The Short-term and Long-term Effects of Environmental Pollution on Health Capital

Authors: Huali Xiang*, School of Public Administration,Zhongnan University of Economics and Law,Wuhan 430073,China;Department of Geography, Kent State University,Kent,OH 44240,USA , Jun Yang, Zhongnan University of Economics and Law, Youye Zhang, Zhongnan University of Economics and Law
Topics: Population Geography, China, Environment
Keywords: Environmental Pollution, Health Capital, Long-term and Short-term Effects, Health Production Function
Session Type: Poster
Day: 4/4/2019
Start / End Time: 3:05 PM / 4:45 PM
Room: Lincoln 2, Marriott, Exhibition Level
Presentation File: Download

This paper analyzes the long-term and short-term effects of environmental pollution on health capital based on the macro health production function, and uses panel data of China for 2002-2017. The results show that in the short term, across the country, with number of industrial smoke dust increasing 1 percentage, number of seeing a doctor for per resident will increase by 0.24 percentage.
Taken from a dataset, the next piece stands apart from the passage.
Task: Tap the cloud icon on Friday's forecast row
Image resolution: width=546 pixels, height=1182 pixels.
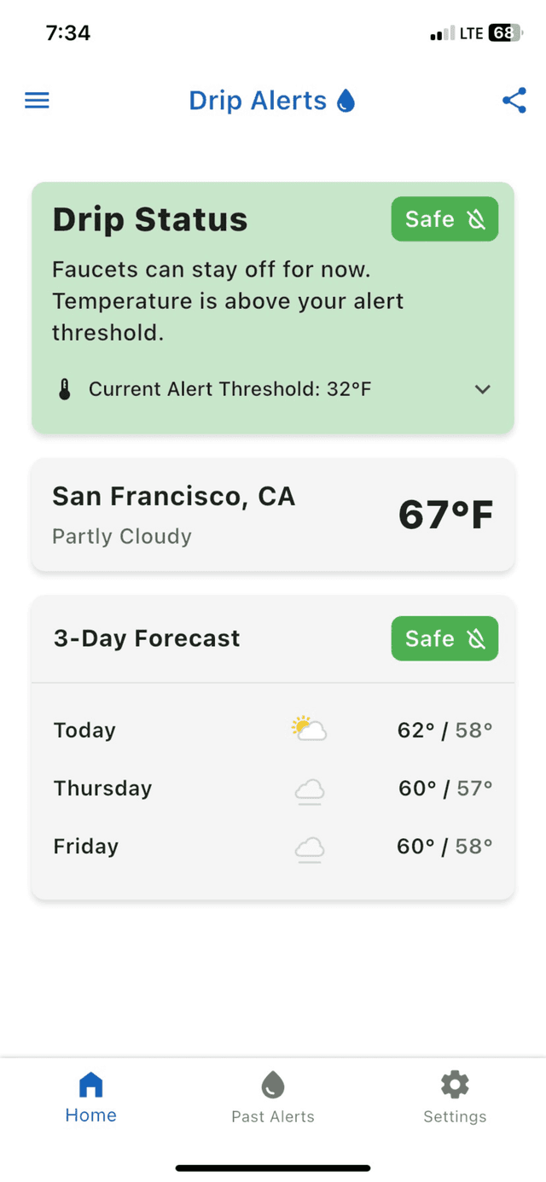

This effect is still significant in East China and West China, while in Middle China it is affected by industrial wastewater, and with number of chemical oxygen demand per unit area increasing 1 percentage, number of seeing a doctor for per resident will increase by 0.12 percentage. In addition, increasing of the health expenditures and the illiteracy rate will also increase number of seeing a doctor for per resident. In the long term, water pollution is the main factor influencing of mortality, and there is a lagging effect. Increasing of females’ percentage in the current period by 1 percentage will increase the current-period and the next-period mortality rate by 0.5 and 0.46 percentage respectively. There is an inverted “U” nonlinear relationship between per capita GDP and resident mortality.